# Stored data

* * *

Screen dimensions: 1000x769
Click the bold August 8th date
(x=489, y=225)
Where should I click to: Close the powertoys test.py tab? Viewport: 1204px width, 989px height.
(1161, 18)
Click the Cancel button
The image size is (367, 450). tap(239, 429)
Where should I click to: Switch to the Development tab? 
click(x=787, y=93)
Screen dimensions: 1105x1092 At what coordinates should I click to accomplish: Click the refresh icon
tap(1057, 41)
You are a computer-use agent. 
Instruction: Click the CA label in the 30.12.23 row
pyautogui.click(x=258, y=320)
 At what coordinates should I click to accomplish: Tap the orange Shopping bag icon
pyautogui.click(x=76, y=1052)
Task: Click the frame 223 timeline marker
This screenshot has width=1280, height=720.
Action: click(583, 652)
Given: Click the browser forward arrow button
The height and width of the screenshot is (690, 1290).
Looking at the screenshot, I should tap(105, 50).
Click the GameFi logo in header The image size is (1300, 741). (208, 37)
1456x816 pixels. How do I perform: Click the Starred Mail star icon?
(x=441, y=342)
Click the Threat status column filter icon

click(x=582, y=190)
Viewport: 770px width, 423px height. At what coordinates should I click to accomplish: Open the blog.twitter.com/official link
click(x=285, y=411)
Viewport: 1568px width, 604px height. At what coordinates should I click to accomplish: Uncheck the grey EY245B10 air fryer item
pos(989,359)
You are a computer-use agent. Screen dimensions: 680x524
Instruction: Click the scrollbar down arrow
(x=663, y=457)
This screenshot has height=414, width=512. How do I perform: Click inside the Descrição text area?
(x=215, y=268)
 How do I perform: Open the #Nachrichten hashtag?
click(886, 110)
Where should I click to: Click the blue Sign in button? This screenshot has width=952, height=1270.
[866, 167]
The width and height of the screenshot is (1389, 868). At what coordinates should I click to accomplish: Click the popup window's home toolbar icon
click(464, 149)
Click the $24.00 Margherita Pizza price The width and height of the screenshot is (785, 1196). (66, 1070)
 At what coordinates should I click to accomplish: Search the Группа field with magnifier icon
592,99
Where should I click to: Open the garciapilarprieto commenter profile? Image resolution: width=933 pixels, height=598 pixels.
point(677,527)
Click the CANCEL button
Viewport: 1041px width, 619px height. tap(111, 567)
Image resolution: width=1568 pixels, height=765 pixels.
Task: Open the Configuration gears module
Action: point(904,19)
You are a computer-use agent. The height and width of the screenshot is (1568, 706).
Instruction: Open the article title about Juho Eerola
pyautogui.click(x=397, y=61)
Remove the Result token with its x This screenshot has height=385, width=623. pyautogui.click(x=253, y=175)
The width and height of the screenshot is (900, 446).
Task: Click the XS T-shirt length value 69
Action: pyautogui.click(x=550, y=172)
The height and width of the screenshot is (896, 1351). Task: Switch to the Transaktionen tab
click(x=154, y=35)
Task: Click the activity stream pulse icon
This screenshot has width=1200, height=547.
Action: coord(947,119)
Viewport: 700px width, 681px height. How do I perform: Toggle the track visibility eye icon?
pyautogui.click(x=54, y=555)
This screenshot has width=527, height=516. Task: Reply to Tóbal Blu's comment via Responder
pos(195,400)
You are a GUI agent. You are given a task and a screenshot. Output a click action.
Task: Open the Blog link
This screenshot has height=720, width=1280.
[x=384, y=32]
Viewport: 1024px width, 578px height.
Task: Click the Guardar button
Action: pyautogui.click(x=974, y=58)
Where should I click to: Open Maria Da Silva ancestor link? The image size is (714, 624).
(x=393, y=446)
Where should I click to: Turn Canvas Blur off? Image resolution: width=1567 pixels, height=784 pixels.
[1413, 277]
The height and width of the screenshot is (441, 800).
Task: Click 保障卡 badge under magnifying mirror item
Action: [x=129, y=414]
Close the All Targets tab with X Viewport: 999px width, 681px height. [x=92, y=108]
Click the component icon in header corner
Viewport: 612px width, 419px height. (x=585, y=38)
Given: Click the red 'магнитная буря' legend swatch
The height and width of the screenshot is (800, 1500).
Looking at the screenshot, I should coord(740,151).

* * *

# TASK PROMPT
Output every record in full, exactly as it was given.

# SOLVED EXERCISE
Screen dimensions: 1000x769
Click the bold August 8th date
(x=489, y=225)
Where should I click to: Close the powertoys test.py tab? Viewport: 1204px width, 989px height.
(1161, 18)
Click the Cancel button
The image size is (367, 450). tap(239, 429)
Where should I click to: Switch to the Development tab? 
click(x=787, y=93)
Screen dimensions: 1105x1092 At what coordinates should I click to accomplish: Click the refresh icon
tap(1057, 41)
You are a computer-use agent. 
Instruction: Click the CA label in the 30.12.23 row
pyautogui.click(x=258, y=320)
 At what coordinates should I click to accomplish: Tap the orange Shopping bag icon
pyautogui.click(x=76, y=1052)
Task: Click the frame 223 timeline marker
This screenshot has width=1280, height=720.
Action: click(583, 652)
Given: Click the browser forward arrow button
The height and width of the screenshot is (690, 1290).
Looking at the screenshot, I should tap(105, 50).
Click the GameFi logo in header The image size is (1300, 741). (208, 37)
1456x816 pixels. How do I perform: Click the Starred Mail star icon?
(x=441, y=342)
Click the Threat status column filter icon

click(x=582, y=190)
Viewport: 770px width, 423px height. At what coordinates should I click to accomplish: Open the blog.twitter.com/official link
click(x=285, y=411)
Viewport: 1568px width, 604px height. At what coordinates should I click to accomplish: Uncheck the grey EY245B10 air fryer item
pos(989,359)
You are a computer-use agent. Screen dimensions: 680x524
Instruction: Click the scrollbar down arrow
(x=663, y=457)
This screenshot has height=414, width=512. How do I perform: Click inside the Descrição text area?
(x=215, y=268)
 How do I perform: Open the #Nachrichten hashtag?
click(886, 110)
Where should I click to: Click the blue Sign in button? This screenshot has width=952, height=1270.
[866, 167]
The width and height of the screenshot is (1389, 868). At what coordinates should I click to accomplish: Click the popup window's home toolbar icon
click(464, 149)
Click the $24.00 Margherita Pizza price The width and height of the screenshot is (785, 1196). (66, 1070)
 At what coordinates should I click to accomplish: Search the Группа field with magnifier icon
592,99
Where should I click to: Open the garciapilarprieto commenter profile? Image resolution: width=933 pixels, height=598 pixels.
point(677,527)
Click the CANCEL button
Viewport: 1041px width, 619px height. tap(111, 567)
Image resolution: width=1568 pixels, height=765 pixels.
Task: Open the Configuration gears module
Action: point(904,19)
You are a computer-use agent. The height and width of the screenshot is (1568, 706).
Instruction: Open the article title about Juho Eerola
pyautogui.click(x=397, y=61)
Remove the Result token with its x This screenshot has height=385, width=623. pyautogui.click(x=253, y=175)
The width and height of the screenshot is (900, 446).
Task: Click the XS T-shirt length value 69
Action: pyautogui.click(x=550, y=172)
The height and width of the screenshot is (896, 1351). Task: Switch to the Transaktionen tab
click(x=154, y=35)
Task: Click the activity stream pulse icon
This screenshot has width=1200, height=547.
Action: coord(947,119)
Viewport: 700px width, 681px height. How do I perform: Toggle the track visibility eye icon?
pyautogui.click(x=54, y=555)
This screenshot has width=527, height=516. Task: Reply to Tóbal Blu's comment via Responder
pos(195,400)
You are a GUI agent. You are given a task and a screenshot. Output a click action.
Task: Open the Blog link
This screenshot has height=720, width=1280.
[x=384, y=32]
Viewport: 1024px width, 578px height.
Task: Click the Guardar button
Action: pyautogui.click(x=974, y=58)
Where should I click to: Open Maria Da Silva ancestor link? The image size is (714, 624).
(x=393, y=446)
Where should I click to: Turn Canvas Blur off? Image resolution: width=1567 pixels, height=784 pixels.
[1413, 277]
The height and width of the screenshot is (441, 800).
Task: Click 保障卡 badge under magnifying mirror item
Action: [x=129, y=414]
Close the All Targets tab with X Viewport: 999px width, 681px height. [x=92, y=108]
Click the component icon in header corner
Viewport: 612px width, 419px height. (x=585, y=38)
Given: Click the red 'магнитная буря' legend swatch
The height and width of the screenshot is (800, 1500).
Looking at the screenshot, I should coord(740,151).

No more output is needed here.